Reverse Engineering Firmware (in Mice)

14 Apr 2020

Streaming Video from the Mouse

Previously, I

reverse engineered the encryption used in the sensor (ADNS-9800) by staring at it really hard
reverse engineered parts of the sensor firmware

Before that, I also reverse engineered parts of the USB controller firmware of the mouse. When looking into the ADNS-9800 datasheet, one is presented with the possibility of reading 30x30 greyscale images from the device, so I decided to just do that.

Hello World!

As far as I know, the pre-existing USB controller firmware does not have any built-in function to read the frames, which is not really surprising. So I will have to modify the firmware. When patching binaries, I find doing so in assembly is often advantageous to C (or PL/M-51, which is never advantageous) because it allows to modify existing functions or jump to the middle of a function. I’m also quite used to 8051 assembly, so writing it poses no problem.

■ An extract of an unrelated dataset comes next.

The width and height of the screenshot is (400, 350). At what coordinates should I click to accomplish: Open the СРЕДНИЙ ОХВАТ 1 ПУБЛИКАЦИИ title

To not risk break existing USB functionality

I copied the existing routines for the recovery USB mode to a separate location
I made minimal modifications to the rest of the firmware (basically replacing one jump address) to invoke it

If the new mode is invoked, all interrupts are disabled and it is in a busy-wait loop waiting for USB packets.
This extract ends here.